Brief » Replace "Find the location of" with "Locate" in the material from its first line down to the line containing "coordinates (12, 855).", and reproduce those lines with everything else unchanged.

Supplied data »
* * *
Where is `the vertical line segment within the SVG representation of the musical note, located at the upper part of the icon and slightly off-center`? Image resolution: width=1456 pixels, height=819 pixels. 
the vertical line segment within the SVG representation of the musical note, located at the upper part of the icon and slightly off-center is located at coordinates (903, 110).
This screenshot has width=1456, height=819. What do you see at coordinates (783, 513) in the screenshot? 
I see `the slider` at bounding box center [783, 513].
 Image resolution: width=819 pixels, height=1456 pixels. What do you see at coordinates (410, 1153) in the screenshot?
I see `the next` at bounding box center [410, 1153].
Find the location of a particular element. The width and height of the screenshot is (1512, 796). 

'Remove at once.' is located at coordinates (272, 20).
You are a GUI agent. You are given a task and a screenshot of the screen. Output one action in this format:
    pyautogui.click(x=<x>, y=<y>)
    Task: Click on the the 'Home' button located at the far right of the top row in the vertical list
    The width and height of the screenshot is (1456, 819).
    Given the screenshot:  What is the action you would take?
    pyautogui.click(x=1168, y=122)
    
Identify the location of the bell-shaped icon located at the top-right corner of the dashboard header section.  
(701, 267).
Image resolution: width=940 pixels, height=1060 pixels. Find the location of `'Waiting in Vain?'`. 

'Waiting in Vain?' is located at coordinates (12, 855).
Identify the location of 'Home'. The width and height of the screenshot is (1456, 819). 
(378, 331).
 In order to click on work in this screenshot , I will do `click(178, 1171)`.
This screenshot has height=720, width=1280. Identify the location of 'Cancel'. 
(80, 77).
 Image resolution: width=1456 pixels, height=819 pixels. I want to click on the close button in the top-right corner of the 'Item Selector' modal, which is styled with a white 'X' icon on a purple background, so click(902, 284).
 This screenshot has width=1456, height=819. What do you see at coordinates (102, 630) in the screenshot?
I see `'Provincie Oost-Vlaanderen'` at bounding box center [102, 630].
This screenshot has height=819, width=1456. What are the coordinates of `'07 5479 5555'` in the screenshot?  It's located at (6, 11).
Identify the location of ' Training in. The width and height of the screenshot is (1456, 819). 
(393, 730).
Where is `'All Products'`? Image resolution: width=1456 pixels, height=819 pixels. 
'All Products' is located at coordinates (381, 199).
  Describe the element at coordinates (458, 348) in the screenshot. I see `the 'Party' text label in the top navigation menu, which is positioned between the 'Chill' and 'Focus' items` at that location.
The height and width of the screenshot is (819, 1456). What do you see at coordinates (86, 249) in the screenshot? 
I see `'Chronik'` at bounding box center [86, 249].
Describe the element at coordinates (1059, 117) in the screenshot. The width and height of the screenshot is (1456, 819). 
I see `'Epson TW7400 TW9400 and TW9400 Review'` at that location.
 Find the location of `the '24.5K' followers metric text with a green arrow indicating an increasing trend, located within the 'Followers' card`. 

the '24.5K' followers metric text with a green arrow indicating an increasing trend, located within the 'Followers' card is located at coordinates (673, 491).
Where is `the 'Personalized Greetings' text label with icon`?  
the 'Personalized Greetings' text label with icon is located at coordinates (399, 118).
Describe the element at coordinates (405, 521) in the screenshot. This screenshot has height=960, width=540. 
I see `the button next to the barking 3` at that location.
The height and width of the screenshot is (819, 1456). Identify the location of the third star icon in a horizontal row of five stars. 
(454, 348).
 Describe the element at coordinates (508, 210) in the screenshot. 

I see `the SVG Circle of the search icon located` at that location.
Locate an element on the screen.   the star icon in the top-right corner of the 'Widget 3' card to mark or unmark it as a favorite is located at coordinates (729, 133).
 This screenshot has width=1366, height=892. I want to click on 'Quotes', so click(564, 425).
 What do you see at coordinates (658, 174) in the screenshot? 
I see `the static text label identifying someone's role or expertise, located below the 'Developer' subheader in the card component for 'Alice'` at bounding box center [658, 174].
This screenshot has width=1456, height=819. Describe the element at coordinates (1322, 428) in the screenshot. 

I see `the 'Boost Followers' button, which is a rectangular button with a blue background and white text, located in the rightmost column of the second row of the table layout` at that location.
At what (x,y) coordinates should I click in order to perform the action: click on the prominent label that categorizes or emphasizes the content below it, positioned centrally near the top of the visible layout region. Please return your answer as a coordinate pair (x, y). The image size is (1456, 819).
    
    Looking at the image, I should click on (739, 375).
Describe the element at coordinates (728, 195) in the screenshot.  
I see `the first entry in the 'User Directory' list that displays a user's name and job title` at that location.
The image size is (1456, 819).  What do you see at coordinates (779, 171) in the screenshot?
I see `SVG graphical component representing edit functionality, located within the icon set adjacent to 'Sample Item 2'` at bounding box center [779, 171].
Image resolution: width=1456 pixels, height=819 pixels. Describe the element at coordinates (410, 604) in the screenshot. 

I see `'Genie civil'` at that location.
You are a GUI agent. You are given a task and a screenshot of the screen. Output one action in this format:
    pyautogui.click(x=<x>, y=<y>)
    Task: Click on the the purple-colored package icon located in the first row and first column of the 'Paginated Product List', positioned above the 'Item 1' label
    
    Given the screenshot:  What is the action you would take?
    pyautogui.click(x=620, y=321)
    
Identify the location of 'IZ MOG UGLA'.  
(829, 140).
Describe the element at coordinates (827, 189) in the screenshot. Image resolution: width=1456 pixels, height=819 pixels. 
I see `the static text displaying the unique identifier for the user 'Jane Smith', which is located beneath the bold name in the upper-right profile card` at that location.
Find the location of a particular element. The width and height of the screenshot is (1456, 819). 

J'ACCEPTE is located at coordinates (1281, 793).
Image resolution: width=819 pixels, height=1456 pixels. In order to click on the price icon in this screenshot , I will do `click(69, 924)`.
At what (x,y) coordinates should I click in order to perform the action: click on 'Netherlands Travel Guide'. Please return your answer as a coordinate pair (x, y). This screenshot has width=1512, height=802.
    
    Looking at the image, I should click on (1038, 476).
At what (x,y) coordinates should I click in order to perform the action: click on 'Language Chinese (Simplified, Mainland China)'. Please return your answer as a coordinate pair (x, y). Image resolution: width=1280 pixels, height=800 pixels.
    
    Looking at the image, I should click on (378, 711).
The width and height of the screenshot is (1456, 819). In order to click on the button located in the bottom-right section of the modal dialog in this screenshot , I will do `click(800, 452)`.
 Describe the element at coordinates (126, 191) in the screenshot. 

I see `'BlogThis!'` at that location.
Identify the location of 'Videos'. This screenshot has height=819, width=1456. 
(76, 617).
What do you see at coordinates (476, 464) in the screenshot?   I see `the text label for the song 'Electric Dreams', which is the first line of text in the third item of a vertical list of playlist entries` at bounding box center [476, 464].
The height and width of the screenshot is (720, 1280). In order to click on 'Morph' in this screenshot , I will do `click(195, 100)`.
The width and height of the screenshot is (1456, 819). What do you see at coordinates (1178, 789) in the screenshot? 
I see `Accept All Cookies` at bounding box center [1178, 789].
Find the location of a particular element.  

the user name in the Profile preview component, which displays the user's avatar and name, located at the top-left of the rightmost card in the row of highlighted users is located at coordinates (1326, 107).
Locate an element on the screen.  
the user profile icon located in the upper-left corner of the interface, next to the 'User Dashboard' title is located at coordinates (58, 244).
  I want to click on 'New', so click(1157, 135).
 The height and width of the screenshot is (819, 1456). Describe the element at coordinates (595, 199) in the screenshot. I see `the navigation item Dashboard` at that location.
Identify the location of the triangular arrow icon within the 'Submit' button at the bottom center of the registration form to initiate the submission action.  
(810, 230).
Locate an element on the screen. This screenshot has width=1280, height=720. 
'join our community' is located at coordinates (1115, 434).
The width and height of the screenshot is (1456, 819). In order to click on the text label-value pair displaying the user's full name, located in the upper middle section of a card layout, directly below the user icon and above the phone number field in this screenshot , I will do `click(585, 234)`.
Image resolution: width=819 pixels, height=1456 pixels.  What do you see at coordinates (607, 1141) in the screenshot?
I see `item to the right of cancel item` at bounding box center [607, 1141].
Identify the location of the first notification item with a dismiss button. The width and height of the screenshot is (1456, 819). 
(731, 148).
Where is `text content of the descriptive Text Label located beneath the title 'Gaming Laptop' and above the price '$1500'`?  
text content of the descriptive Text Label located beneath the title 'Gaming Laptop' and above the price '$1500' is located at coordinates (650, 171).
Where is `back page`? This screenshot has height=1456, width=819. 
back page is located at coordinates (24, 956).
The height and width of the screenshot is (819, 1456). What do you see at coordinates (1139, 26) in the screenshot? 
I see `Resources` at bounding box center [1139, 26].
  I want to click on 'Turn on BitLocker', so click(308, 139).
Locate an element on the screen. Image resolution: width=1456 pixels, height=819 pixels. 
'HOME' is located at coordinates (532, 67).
* * *
Answer below »
Where is `the vertical line segment within the SVG representation of the musical note, located at the upper part of the icon and slightly off-center`? Image resolution: width=1456 pixels, height=819 pixels. 
the vertical line segment within the SVG representation of the musical note, located at the upper part of the icon and slightly off-center is located at coordinates (903, 110).
This screenshot has width=1456, height=819. What do you see at coordinates (783, 513) in the screenshot? 
I see `the slider` at bounding box center [783, 513].
 Image resolution: width=819 pixels, height=1456 pixels. What do you see at coordinates (410, 1153) in the screenshot?
I see `the next` at bounding box center [410, 1153].
Locate a particular element. The width and height of the screenshot is (1512, 796). 

'Remove at once.' is located at coordinates (272, 20).
You are a GUI agent. You are given a task and a screenshot of the screen. Output one action in this format:
    pyautogui.click(x=<x>, y=<y>)
    Task: Click on the the 'Home' button located at the far right of the top row in the vertical list
    The width and height of the screenshot is (1456, 819).
    Given the screenshot:  What is the action you would take?
    pyautogui.click(x=1168, y=122)
    
Identify the location of the bell-shaped icon located at the top-right corner of the dashboard header section.  
(701, 267).
Image resolution: width=940 pixels, height=1060 pixels. Locate `'Waiting in Vain?'`. 

'Waiting in Vain?' is located at coordinates (12, 855).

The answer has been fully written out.